藍斑核抑制性中間神經元在小鼠驚嚇反應與前刺激抑制行為的角色

Abstract

藍斑核（locus coeruleus, LC）神經元主要分泌正腎上腺素（noradrenaline, NA），並且廣泛投射於中樞神經系統，已知其細胞放電型態轉換，持續性（tonic）與相位性（phasic activation），對認知行為有適應性增益（adaptive gain）作用。持續性放電喚醒個體並使之敏銳於環境刺激；而當訊息統合後，前於任務執行的相位性放電能夠過濾無關刺激，進而優化表現。此系統的受損也已知關乎許多神經失調病徵，例如焦慮與憂鬱、阿茲海默症與帕金森氏症等病症。儘管如此，兩種放電型態轉換的細胞機制仍未被完全了解。作為了解感覺動作閾控（sensorimotor gating）常用的一項前注意訊息處理（preattentive information processing）指標，前刺激抑制作用（pre-pulse inhibition）越強，過濾不相干訊息效率越高。過去研究指出以藥理操作興奮藍斑核的持續性放電，會減弱前刺激抑制作用。實驗室研究亦發現當以化學遺傳學（chemogenetic）方法降低藍斑核旁丙胺基丁酸抑制性中間神經元（GABAergic inhibitory interneuron）之活性，會增加藍斑核神經元的相位性放電。此篇研究使用前述化學遺傳學抑制方法提升了前刺激抑制作用，並排除此行為改變源於其他因素的可能性，例如所施打藥物在其他腦區造成的預期外影響，或是此操作損及一般運動能力進而導致行為變化的可能性，亦證實了藍斑核確實參與此行為變化。因此，此研究顯示老鼠會因抑制丙胺基丁酸抑制性中間神經元，提升藍斑核相位性放電，傾向注意力更集中的行為。換句話說，此抑制性中間神經元參與在相位性到持續性放電的轉換中。

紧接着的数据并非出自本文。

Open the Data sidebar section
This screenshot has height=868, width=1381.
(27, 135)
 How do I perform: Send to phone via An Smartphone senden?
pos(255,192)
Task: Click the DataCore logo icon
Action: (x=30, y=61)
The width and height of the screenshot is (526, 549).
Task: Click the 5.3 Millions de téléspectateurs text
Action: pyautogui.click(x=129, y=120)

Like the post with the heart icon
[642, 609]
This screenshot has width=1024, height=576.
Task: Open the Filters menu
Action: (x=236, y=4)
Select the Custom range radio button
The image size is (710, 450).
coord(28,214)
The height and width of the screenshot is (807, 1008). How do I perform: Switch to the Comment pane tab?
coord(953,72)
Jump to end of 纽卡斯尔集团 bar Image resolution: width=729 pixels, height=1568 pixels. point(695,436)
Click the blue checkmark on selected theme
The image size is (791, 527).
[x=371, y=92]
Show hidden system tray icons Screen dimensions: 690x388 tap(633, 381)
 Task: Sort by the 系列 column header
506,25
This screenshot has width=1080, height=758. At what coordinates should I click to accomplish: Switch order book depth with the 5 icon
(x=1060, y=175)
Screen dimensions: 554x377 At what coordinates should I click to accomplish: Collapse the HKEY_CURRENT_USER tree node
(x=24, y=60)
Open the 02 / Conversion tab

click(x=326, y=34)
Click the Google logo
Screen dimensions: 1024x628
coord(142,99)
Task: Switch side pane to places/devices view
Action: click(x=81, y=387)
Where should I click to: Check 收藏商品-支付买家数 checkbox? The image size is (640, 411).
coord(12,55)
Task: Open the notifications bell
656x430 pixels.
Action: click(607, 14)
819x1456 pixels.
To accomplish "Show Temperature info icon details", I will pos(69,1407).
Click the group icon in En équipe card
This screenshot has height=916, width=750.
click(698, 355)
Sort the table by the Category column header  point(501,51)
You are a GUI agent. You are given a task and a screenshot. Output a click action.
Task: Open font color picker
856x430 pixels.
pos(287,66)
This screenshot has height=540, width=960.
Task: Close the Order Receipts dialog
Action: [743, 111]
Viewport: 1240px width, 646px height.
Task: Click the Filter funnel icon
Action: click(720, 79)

Global innervation of locus coeruleus-noradrenaline (LC-NA) system to central nervous system modulates functions correlated to LC firing patterns, tonic and phasic activities. The tonic activation regulates wakefulness and alertness whereas phasic activation responds to environmental stimuli and optimizes task-related performance. Nevertheless, the cell mechanism underlying the integration of two activations remains largely unknown. The suppression of inhibitory interneurons (IntNs) in peri-LC region causing a higher frequency of LC phasic activation has be provided in our lab with designer-receptor-exclusively-activated-by-designer-drug (DREADD). The hM4Di receptor, an inhibitory DREADD, would specifically express on the inhibitory IntNs with injection carried by Cre-dependent adeno-associated virus (AAV) into vesicular GABA transporter (VGAT)-Cre knock-in mice. Thus, this study attempts to offer a behavioral explanation to this chemogenetic operation. Pre-pulse inhibition (PPI) is a robust operational measurement of sensorimotor gating, a preattentive form of information-processing to filter irrelevant information. Previous study has shown that pharmacological activation of tonic LC activity decreased PPI. In this study, we reported an enhancement of PPI with DREADD. And excluded are the possible effects from virus infection, CNO offsite bindings, and the offsite chemogenetic effect owing to virus leakage. Meanwhile, the increased PPI is not secondary to general motor deficits. Furthermore, the involvement of LC is also confirmed with 6-OHDA. These results demonstrate that the mice showed more attentive possibly due to the enhanced phasic activation when local inhibitory IntNs in the LC were suppressed.